# [Stored items from a collection]
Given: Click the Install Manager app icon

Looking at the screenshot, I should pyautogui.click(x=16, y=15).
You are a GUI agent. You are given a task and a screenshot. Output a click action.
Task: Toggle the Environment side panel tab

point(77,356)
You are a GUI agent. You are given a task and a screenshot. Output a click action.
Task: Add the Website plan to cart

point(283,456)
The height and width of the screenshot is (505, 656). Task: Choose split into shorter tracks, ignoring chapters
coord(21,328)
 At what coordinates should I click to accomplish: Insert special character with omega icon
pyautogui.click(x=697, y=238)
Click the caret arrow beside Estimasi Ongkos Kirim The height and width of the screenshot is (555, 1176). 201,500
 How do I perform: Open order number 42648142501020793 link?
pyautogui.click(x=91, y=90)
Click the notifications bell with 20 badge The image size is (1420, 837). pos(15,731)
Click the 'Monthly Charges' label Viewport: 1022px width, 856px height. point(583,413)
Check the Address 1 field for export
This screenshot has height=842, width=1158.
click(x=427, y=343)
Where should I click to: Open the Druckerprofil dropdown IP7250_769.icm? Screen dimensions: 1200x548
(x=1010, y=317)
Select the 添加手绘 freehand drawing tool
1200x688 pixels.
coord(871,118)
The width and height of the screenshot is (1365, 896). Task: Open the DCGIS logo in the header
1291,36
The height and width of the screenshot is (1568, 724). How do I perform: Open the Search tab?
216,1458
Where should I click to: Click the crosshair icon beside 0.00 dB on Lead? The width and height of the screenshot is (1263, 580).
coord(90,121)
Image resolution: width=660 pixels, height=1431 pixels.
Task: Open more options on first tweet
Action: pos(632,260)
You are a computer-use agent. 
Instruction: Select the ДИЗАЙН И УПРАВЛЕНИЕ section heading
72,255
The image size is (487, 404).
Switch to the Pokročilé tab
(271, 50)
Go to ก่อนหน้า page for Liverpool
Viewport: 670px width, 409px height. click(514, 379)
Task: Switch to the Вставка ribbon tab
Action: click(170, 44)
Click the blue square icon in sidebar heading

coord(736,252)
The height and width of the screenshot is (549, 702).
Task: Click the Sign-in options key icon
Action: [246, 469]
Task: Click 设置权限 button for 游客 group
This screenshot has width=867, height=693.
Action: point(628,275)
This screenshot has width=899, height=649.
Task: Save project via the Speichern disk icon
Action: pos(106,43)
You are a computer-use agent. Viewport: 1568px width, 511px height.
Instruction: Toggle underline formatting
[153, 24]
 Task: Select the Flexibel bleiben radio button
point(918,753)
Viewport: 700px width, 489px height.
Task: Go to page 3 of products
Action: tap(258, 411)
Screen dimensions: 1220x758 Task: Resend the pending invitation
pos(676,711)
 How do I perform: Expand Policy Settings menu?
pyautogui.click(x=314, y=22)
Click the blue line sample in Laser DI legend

# [REQUIRED ACTION]
Reproduce each record exactly, leaving nothing out.

# [RESULT OF THIS TASK]
Given: Click the Install Manager app icon

Looking at the screenshot, I should pyautogui.click(x=16, y=15).
You are a GUI agent. You are given a task and a screenshot. Output a click action.
Task: Toggle the Environment side panel tab

point(77,356)
You are a GUI agent. You are given a task and a screenshot. Output a click action.
Task: Add the Website plan to cart

point(283,456)
The height and width of the screenshot is (505, 656). Task: Choose split into shorter tracks, ignoring chapters
coord(21,328)
 At what coordinates should I click to accomplish: Insert special character with omega icon
pyautogui.click(x=697, y=238)
Click the caret arrow beside Estimasi Ongkos Kirim The height and width of the screenshot is (555, 1176). 201,500
 How do I perform: Open order number 42648142501020793 link?
pyautogui.click(x=91, y=90)
Click the notifications bell with 20 badge The image size is (1420, 837). pos(15,731)
Click the 'Monthly Charges' label Viewport: 1022px width, 856px height. point(583,413)
Check the Address 1 field for export
This screenshot has height=842, width=1158.
click(x=427, y=343)
Where should I click to: Open the Druckerprofil dropdown IP7250_769.icm? Screen dimensions: 1200x548
(x=1010, y=317)
Select the 添加手绘 freehand drawing tool
1200x688 pixels.
coord(871,118)
The width and height of the screenshot is (1365, 896). Task: Open the DCGIS logo in the header
1291,36
The height and width of the screenshot is (1568, 724). How do I perform: Open the Search tab?
216,1458
Where should I click to: Click the crosshair icon beside 0.00 dB on Lead? The width and height of the screenshot is (1263, 580).
coord(90,121)
Image resolution: width=660 pixels, height=1431 pixels.
Task: Open more options on first tweet
Action: pos(632,260)
You are a computer-use agent. 
Instruction: Select the ДИЗАЙН И УПРАВЛЕНИЕ section heading
72,255
The image size is (487, 404).
Switch to the Pokročilé tab
(271, 50)
Go to ก่อนหน้า page for Liverpool
Viewport: 670px width, 409px height. click(514, 379)
Task: Switch to the Вставка ribbon tab
Action: click(170, 44)
Click the blue square icon in sidebar heading

coord(736,252)
The height and width of the screenshot is (549, 702).
Task: Click the Sign-in options key icon
Action: [246, 469]
Task: Click 设置权限 button for 游客 group
This screenshot has width=867, height=693.
Action: point(628,275)
This screenshot has width=899, height=649.
Task: Save project via the Speichern disk icon
Action: pos(106,43)
You are a computer-use agent. Viewport: 1568px width, 511px height.
Instruction: Toggle underline formatting
[153, 24]
 Task: Select the Flexibel bleiben radio button
point(918,753)
Viewport: 700px width, 489px height.
Task: Go to page 3 of products
Action: tap(258, 411)
Screen dimensions: 1220x758 Task: Resend the pending invitation
pos(676,711)
 How do I perform: Expand Policy Settings menu?
pyautogui.click(x=314, y=22)
Click the blue line sample in Laser DI legend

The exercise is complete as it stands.